Estou enviando abaixo textos sobre a
ocorrência, sobre a obra e sobre o artista e imagens anexas, de minha
autoria.
Atenciosamente,
Profa. Dra. Flávia Rudge Ramos
Faculdade de Arquitetura e Urbanismo
Universidade Mackenzie
RG: 10876796
Av. Nove de Julho, 3183 – 114
01407-000 São Paulo
Sobre
Caciporé
Escultor e professor universitário
nascido em Araçatuba (SP), iniciou sua carreira artística aos 17 anos ao
participar do XII Salão Sindicato dos Artistas (1948). Em 1951, recebeu, na 1ª
Bienal de São Paulo o premio “Viagem a Europa”, e a “Medalha de Ouro” no I
Salão Paulista de Arte Moderna. Na década de 50 estudou desenho na Académie de
La Grand-Chaumière e História da Arte na Sorbonne (Paris – França). Participou
ainda de outras sete edições Bienal de São Paulo, tendo sido premiado em outras
três bienais. Participou da XXVI Bienal de Veneza, da Quadrienal de Roma e da
Bienal Jovens de Paris. Foi professor de escultura da FAAP (1961 a 1971) e da
Faculdade de Arquitetura do Mackenzie. Expôs individualmente no MASP, MAM SP e
MUBE, e em diversas galerias do Brasil e do exterior. Foi eleito duas vezes
“Melhor Escultor” pela APCA (1980, 1982) e em 2009 recebeu homenagem da ABCA.

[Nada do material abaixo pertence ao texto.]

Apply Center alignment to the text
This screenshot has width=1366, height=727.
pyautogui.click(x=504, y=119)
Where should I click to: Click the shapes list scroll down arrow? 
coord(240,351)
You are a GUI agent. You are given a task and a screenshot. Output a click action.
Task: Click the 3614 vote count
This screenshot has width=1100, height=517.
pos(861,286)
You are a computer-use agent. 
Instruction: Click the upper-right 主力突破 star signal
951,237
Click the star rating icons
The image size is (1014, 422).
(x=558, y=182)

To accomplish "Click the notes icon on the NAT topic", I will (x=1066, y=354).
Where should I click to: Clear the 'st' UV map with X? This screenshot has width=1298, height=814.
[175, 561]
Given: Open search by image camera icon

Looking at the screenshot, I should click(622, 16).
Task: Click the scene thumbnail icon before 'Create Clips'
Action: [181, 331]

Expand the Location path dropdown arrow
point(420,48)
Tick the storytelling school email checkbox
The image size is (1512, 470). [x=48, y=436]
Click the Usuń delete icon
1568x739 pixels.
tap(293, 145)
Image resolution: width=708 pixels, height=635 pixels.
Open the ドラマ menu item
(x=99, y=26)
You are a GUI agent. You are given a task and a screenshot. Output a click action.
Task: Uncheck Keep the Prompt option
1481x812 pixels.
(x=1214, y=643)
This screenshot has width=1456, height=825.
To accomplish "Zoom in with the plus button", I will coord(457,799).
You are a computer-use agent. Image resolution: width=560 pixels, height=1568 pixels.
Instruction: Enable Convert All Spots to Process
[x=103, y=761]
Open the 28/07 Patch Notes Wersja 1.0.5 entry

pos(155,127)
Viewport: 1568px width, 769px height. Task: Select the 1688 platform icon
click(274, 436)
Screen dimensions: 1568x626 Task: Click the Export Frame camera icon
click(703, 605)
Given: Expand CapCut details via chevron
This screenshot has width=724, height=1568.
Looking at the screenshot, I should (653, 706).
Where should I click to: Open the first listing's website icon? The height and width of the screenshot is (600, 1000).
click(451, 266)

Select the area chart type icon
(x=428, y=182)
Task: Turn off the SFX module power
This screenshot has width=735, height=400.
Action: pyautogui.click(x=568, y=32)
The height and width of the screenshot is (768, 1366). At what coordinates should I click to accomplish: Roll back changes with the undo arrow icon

Possui obras nos acervos dos principais museus do Brasil. Com intuito de levar
sua obra a um público mais amplo e de integrar a arte à arquitetura e ao espaço
urbano, estabeleceu parcerias com prefeituras, arquitetos, urbanistas e
construtoras. Possui aproximadamente 80 obras em espaços públicos de diversas
cidades do Brasil. Em 2011 foi artista convidado pelo governo italiano para
participar de viagem e exposições itinerantes relacionados às comemorações do ano
da Itália no Brasil.
Sobre o painel
Extraído de: Ramos, Flávia Rudge, Caciporé:
A Plástica do Aço, tese de doutorado, ECA USP 2012
O trabalho realizado
pelo artista na Galeria Arte Vital representa o desdobramento da pesquisa da
escultura integrada à arquitetura para a escultura como arquitetura e vice
versa. Tudo começou em 1990, quando Caciporé foi procurado por um dos seus mais
dedicados ex-alunos, o arquiteto Flávio Miranda Nogueira (1965), para contar
seus planos de transformar um imóvel de família em São Paulo, na valorizada Rua
Haddock Lobo, na quadra situada entre a Rua Oscar Freire e Alameda Lorena, numa
loja de doces caseiros. Caciporé aconselhou Flávio a utilizar o imóvel para alguma
atividade ligada à profissão de arquiteto, talvez uma galeria de arte e design[1].
O jovem arquiteto
entusiasmado com a ideia convidou o mestre para ser seu sócio. Assim
surgiu a Galeria Arte Vital, cujo nome foi inspirado pelo livro de Mario
Pedrosa, Arte Necessidade Vital (1949) [2].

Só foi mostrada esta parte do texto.